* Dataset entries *
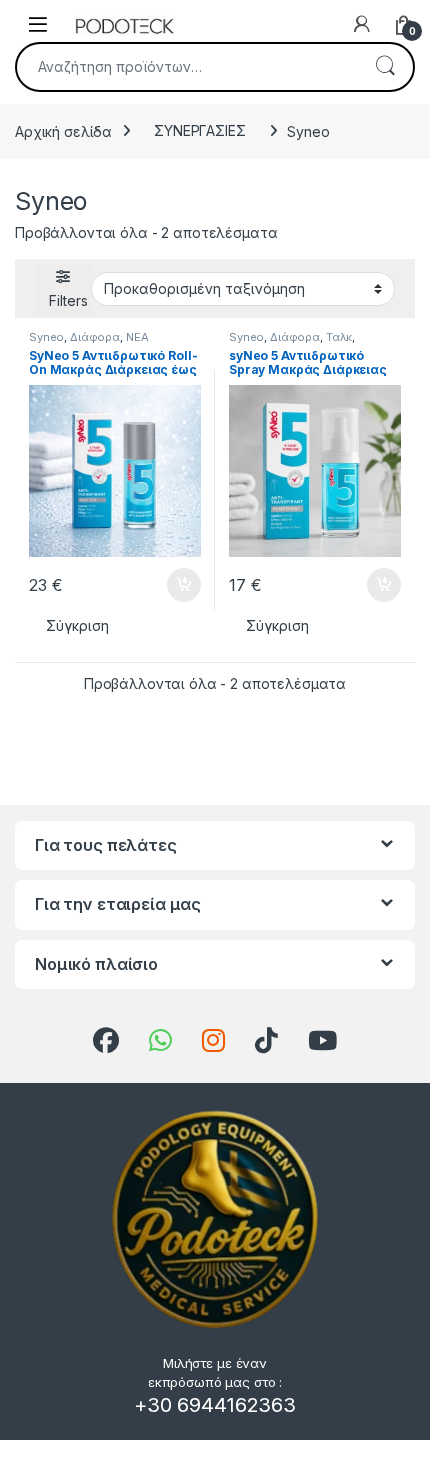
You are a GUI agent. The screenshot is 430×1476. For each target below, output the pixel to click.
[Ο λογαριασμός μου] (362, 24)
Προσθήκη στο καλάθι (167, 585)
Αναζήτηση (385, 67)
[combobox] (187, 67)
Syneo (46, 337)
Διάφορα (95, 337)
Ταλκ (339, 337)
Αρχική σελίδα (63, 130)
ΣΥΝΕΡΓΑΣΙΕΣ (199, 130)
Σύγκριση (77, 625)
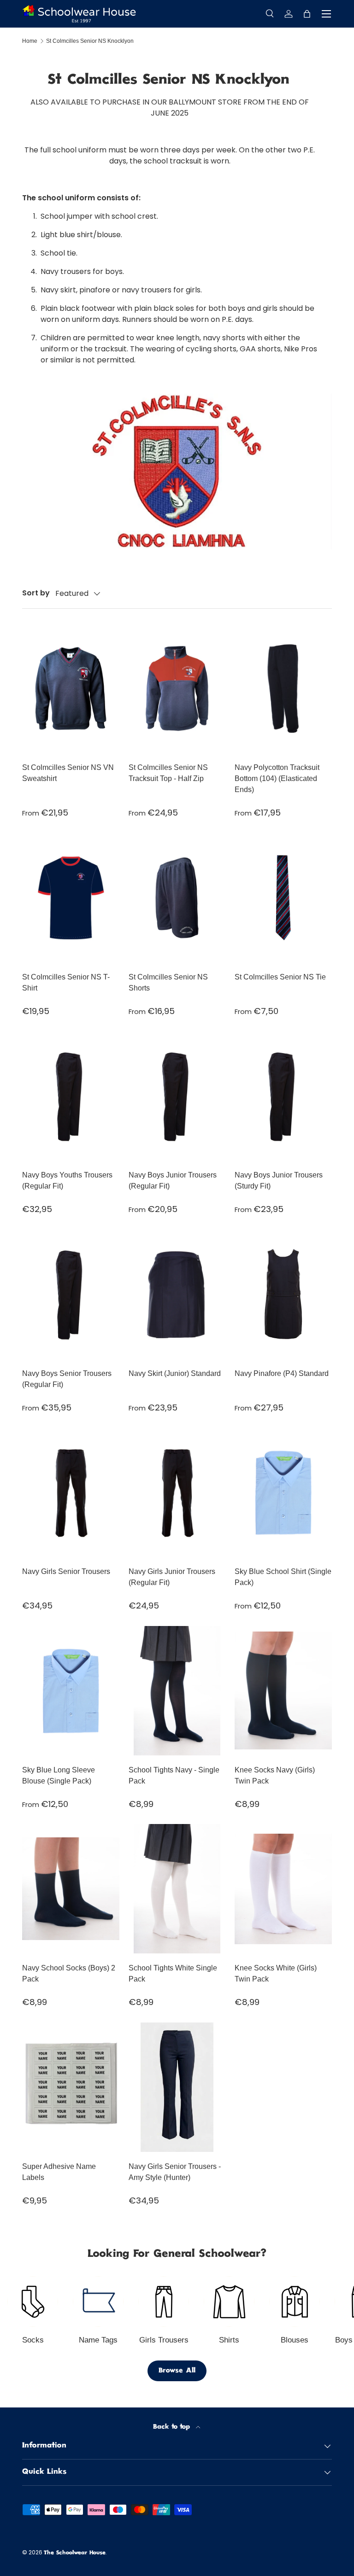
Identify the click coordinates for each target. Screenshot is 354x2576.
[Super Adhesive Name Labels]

* * *

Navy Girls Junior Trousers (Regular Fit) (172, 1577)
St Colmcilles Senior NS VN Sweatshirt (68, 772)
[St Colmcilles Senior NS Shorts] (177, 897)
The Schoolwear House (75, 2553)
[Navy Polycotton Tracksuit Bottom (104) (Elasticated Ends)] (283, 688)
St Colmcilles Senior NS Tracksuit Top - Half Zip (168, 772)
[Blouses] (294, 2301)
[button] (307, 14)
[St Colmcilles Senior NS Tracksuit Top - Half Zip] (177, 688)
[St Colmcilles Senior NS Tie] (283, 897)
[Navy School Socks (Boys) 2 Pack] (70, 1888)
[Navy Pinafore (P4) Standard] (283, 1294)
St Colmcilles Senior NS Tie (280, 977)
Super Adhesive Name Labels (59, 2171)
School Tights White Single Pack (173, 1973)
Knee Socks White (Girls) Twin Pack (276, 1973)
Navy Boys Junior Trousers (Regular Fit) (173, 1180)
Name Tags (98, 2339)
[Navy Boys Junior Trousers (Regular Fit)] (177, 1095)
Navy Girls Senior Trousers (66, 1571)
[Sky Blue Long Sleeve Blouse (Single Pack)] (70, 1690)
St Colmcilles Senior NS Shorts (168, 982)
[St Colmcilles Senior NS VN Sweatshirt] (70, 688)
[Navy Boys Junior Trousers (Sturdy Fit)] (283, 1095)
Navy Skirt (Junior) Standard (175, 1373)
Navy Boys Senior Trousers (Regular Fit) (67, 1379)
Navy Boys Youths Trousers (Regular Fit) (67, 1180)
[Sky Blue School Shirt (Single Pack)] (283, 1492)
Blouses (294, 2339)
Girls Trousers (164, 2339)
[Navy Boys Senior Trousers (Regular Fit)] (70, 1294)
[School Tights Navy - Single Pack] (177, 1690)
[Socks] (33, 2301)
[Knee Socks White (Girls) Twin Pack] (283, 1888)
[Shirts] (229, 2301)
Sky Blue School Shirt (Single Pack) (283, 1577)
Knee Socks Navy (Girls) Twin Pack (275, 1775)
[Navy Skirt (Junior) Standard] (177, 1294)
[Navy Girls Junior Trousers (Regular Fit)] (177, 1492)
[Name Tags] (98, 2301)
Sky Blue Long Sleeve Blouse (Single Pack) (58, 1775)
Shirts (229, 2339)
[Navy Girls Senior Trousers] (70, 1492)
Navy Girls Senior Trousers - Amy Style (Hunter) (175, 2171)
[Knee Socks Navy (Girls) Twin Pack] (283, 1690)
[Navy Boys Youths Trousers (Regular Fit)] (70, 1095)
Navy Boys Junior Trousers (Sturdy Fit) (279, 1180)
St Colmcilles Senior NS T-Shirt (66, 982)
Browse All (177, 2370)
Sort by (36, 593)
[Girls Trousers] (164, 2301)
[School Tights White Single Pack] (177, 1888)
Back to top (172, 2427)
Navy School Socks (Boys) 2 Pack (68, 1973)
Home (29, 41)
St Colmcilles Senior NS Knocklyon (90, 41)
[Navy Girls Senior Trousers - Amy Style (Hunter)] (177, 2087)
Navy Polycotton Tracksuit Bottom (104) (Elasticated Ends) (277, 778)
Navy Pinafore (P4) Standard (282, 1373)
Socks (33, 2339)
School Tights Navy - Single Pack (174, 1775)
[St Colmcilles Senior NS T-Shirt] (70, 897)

* WORK REQUIRED *
Each line above that falls between the line with "You are a GUI" and the line with "[Super Adhesive Name Labels]" should be printed exactly, together with those two lines, but the pictures should not.

* PROBLEM SOLUTION *
You are a GUI agent. The screenshot is 430×1476. For each target below, output the pixel to click.
[Ο λογαριασμός μου] (362, 24)
Προσθήκη στο καλάθι (167, 585)
Αναζήτηση (385, 67)
[combobox] (187, 67)
Syneo (46, 337)
Διάφορα (95, 337)
Ταλκ (339, 337)
Αρχική σελίδα (63, 130)
ΣΥΝΕΡΓΑΣΙΕΣ (199, 130)
Σύγκριση (77, 625)
Identify the click coordinates for each target. Screenshot is 354x2576.
[Super Adhesive Name Labels]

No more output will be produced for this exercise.